LA DENUNCIA
Val dei Mocheni. tornano le ruspedi Luca Marognoli
TRENTO. «E' come se mi avessero tagliato una gamba». Paolo Frassoni, appassionato di trekking e componente del direttivo gite della Sat di Trento, mostra sdegnato la larga lingua di terra rossa, ancora grezza ma già compattata, che sale verso il bosco. Siamo sopra a malga Bolpis, a un'ora scarsa di cammino da Kamauz, sul versante che porta alla Panarotta.

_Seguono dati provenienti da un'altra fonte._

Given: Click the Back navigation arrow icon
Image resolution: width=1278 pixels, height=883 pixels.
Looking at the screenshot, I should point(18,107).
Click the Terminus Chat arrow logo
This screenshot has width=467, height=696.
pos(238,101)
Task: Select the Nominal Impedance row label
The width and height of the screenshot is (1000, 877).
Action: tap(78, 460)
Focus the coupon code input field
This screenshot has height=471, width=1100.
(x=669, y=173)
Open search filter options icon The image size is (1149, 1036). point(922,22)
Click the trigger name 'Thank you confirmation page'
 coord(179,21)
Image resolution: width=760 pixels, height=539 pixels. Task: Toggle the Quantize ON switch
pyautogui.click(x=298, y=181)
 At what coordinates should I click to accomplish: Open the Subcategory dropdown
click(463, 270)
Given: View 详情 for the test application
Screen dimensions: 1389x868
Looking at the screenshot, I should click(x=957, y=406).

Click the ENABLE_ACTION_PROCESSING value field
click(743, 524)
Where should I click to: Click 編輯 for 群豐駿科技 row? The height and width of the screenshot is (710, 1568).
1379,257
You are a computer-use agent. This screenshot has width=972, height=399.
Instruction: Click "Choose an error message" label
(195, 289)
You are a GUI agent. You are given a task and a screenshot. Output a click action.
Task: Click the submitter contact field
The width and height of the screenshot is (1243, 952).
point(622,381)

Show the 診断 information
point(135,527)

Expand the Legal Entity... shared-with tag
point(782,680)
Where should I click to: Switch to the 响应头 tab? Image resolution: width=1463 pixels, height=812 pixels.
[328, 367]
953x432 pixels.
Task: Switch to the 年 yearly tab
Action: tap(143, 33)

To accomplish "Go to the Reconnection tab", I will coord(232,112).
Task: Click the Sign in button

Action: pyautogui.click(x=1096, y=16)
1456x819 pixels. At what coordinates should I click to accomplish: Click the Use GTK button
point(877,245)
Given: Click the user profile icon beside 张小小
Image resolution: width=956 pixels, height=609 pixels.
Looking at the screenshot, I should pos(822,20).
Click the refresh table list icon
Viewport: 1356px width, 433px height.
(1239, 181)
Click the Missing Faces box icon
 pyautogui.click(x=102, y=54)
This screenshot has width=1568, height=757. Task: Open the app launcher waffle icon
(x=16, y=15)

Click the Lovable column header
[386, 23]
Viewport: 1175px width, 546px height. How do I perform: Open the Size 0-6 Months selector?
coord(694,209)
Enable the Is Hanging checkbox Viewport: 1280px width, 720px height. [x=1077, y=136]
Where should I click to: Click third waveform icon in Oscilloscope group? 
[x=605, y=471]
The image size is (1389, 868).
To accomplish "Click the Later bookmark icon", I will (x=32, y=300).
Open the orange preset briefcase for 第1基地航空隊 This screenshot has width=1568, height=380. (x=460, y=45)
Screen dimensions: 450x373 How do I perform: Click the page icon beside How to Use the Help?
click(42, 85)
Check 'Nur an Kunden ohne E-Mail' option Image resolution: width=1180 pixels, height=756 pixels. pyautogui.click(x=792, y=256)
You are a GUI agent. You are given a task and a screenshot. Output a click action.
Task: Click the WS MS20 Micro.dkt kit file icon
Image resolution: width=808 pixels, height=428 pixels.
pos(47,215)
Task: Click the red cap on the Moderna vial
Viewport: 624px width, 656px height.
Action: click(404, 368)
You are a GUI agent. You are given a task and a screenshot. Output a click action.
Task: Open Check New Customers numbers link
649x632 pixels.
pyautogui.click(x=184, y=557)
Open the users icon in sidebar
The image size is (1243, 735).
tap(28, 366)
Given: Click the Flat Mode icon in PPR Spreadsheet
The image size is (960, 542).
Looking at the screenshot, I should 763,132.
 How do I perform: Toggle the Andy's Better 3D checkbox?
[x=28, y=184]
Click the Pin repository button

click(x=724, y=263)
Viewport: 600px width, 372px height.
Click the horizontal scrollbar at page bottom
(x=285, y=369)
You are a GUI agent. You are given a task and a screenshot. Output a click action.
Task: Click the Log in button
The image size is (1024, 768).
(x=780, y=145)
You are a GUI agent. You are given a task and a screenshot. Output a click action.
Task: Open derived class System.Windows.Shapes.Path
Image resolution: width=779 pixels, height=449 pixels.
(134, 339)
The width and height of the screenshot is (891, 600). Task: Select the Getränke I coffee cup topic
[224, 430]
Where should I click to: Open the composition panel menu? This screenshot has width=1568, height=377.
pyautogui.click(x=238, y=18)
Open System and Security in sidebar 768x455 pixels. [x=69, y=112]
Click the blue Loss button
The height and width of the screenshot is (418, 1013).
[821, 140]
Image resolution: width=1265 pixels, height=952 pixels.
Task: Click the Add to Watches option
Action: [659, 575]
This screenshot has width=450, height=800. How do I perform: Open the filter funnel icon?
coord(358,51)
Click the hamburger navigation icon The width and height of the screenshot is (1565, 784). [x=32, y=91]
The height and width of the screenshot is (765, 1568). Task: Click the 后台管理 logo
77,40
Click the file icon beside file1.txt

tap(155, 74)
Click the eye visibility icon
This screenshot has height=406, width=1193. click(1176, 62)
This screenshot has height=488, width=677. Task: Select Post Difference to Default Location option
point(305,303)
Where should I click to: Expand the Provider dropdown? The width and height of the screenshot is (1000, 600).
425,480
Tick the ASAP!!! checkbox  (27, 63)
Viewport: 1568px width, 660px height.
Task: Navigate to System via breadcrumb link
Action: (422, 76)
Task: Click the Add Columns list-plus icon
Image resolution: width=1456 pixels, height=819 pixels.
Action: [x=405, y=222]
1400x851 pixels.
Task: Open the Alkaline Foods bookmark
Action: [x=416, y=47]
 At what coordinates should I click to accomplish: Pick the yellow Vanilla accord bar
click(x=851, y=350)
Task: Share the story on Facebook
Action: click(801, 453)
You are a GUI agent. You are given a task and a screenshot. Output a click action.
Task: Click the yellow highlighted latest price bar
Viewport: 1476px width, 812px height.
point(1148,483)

La neve è arrivata ma non è riuscita a coprire la nuova ferita che si è aperta sulla pelle fragile della "Valle incantata". Le tracce dei cingoli delle ruspe sono fresche, al posto della mulattiera di prima c'è un ampio tornante. I piedi sprofondano nel fango, ma la carreggiata è ben delineata: la larghezza è di circa tre metri. «Lavori che servono per potenziare l'acquedotto», spiegano in Comune, assicurando che qui l'asfalto non arriverà mai. Chi passa però resta spiazzato: nessun cartello indica l'opera che viene compiuta, il nome della ditta e la durata dei lavori.
Siamo a 1500 metri, quassù ci sono solo un paio di malghe raggiunte da una strada asfaltata di fresco e altrettante che spuntano fra i pini verdi e i larici gialli che hanno coperto la neve con un morbido tappeto di aghi.
Parlare di ruspe in azione in Valle dei Mocheni fa pensare allo sfregio denunciato tre anni fa dalla Sat a Palù, dove era stato aperto un cantiere stradale, con conseguenti sbancamenti, alla partenza del sentiero che porta verso il lago di Erdemolo. «Quella era una bestemmia perché prima non c'era nulla e del tracciato precedente si erano perse le tracce», dice Frassoni, che anche in quell'occasione fu tra i primi a segnalare il caso. «Qui però è peggio, sia come impatto che come dimensioni. Non dico che non si debbano fare lavori pubblici. Ma il discorso giusto è quello del "genius loci": la prima cosa è il rispetto dell'ambiente».
Nel bosco accanto alla strada c'è la nuova opera di presa. Un'altra, più grande, è mezzo chilometro più a valle. «Usano gli acquedotti come cavalli di Troia per fare le strade», dice l'escursionista. «Qui c'era una mulattiera, vedere questi sbancamenti fa cadere le braccia. Un bel capolavoro». Poi indica la montagna: «Vede lassù, quello è il Favort: fra poco ci faranno salire su in macchina... ma a questo punto è meglio che la montagna la abbandonino».
Frassoni frequenta questi sentieri da quando era un bambino. Suo padre era alpino di stanza a Levico poco prima della seconda guerra mondiale. E' stato lui a trasmettergli la passione, che talvolta brucia come una smania, di conoscere la montagna, la gente che l'abita, i nomi delle piante, i colori che cambiano da una stagione all'altra. Questa era davvero una "valle incantata", come recita il cartello di benvenuto, a Canezza. Frassoni ci aveva fatto lasciare l'auto a Kamauz: «Bisogna salire a piedi, per rendersi conto della magia di questi posti». Ma basta poco per rompere l'incantesimo. «Avranno risolto i loro problemi funzionali, ma hanno reso l'ambiente meno appetibile per noi escursionisti. In questa zona non organizzerò più gite».